• ESTRATTO:
***
Per il senatore Malan la Legge Zan obbligherebbe ad assumere tate drag queen

Non c’è peggior sordo di chi non vuole sentire e il dibattito politico attorno al ddl Zan ci offre ogni giorno nuovi esempi di applicazione di questo antico proverbio. Dopo aver sentito lo sproloquio di Vittorio Sgarbi sulla presunta pedofilia di Stato che verrebbe introdotta da una legge contro le discriminazioni e le fake news di Giorgia Meloni sui bambini che si scambiano gli abiti nelle scuole, ora è il turno del vice-capogruppo vicario di Forza Italia al Senato, Lucio Malan.

Se la presidente Anna Maria Bernini si è più volte esposta a favore del riconoscimento dei diritti LGBT+, così come alcune colleghe di Forza Italia, il suo vice critica da tempo il disegno di legge contro l’omotransfobia. Così, nel corso di una discussione odierna su Twitter con il giornalista Simone Alliva, il senatore forzista ha avanzato quelle che sarebbero, secondo lui, le criticità del testo, dando vita a nuove e fantasiose interpretazioni, tra cui quella che si sarebbe costretti ad assumere una drag queen come babysitter, per non rischiare la galera, qualora questa si presentasse.

Un debunking sul ddl Zan

Alliva, che qualche giorno fa è stato ospite di Propaganda Live per fare debunking su alcune fake news sul ddl Zan, stava continuando a spiegare sui social che il reato di propaganda non verrà esteso alle discriminazioni nei confronti delle persone LGBT+, e che quindi non sussiste nessun pericolo per la libertà di espressione. «La legge Mancino prevede il reato di propaganda. Cioè punisce chi diffonde idee fondate su odio razziale o etnico. La Legge Zan esclude da questa tutela la comunità Lgbt che viene difesa solo in caso di “istigazione a commettere” o in “commissione di atti di discriminazione”», ha ribadito l’autore di Caccia all’Omo.
***
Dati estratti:
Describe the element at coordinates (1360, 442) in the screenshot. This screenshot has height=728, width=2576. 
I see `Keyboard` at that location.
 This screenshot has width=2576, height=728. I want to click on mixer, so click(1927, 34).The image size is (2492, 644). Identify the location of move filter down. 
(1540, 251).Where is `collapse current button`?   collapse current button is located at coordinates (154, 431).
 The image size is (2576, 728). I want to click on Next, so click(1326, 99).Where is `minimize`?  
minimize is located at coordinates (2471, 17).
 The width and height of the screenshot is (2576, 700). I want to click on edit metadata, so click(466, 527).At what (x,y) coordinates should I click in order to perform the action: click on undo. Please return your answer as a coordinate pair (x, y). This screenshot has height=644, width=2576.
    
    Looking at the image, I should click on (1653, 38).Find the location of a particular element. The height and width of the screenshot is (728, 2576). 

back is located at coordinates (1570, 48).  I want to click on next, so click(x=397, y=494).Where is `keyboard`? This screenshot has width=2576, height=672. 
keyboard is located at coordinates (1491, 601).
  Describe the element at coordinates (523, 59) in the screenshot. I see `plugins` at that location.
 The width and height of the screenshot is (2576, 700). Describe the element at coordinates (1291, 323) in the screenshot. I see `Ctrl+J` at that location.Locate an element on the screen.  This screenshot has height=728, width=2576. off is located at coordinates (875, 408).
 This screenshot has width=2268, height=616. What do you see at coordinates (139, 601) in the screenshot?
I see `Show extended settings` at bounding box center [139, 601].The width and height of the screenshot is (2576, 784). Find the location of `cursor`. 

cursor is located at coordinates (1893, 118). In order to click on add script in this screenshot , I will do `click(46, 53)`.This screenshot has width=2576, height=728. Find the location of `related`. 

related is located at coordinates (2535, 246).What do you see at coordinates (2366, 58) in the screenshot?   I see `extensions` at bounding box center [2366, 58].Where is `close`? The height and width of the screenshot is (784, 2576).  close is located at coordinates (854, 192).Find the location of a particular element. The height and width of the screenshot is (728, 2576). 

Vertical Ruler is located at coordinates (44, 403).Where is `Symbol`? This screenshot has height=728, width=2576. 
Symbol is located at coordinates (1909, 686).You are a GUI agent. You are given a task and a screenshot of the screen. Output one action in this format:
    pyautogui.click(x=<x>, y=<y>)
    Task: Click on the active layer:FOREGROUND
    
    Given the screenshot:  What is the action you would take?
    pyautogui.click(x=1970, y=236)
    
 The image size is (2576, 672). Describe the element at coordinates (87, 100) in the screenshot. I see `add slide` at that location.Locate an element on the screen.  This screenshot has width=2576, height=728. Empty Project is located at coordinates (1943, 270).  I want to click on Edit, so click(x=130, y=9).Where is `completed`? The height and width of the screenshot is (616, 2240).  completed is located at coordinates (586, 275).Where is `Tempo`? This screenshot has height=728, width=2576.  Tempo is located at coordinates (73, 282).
***
• CONSEGNA 1:
Rispondi a queste domande sull'articolo sul ddl Zan:
(a) Quale incarico ricopre Lucio Malan al Senato?
(b) Su quale social si è svolta la discussione tra Malan e Simone Alliva?
(c) Di quale trasmissione è stato ospite Alliva qualche giorno prima?
• CONSEGNA 2:
Trascrivi senza modifiche il passo dell'articolo sul ddl Zan che va da "Se la presidente" a "questa si presentasse.".

• RISULTATO FINALE 1:
(a) È vice-capogruppo vicario di Forza Italia al Senato.
(b) Su Twitter.
(c) Di Propaganda Live.

• RISULTATO FINALE 2:
Se la presidente Anna Maria Bernini si è più volte esposta a favore del riconoscimento dei diritti LGBT+, così come alcune colleghe di Forza Italia, il suo vice critica da tempo il disegno di legge contro l’omotransfobia. Così, nel corso di una discussione odierna su Twitter con il giornalista Simone Alliva, il senatore forzista ha avanzato quelle che sarebbero, secondo lui, le criticità del testo, dando vita a nuove e fantasiose interpretazioni, tra cui quella che si sarebbe costretti ad assumere una drag queen come babysitter, per non rischiare la galera, qualora questa si presentasse.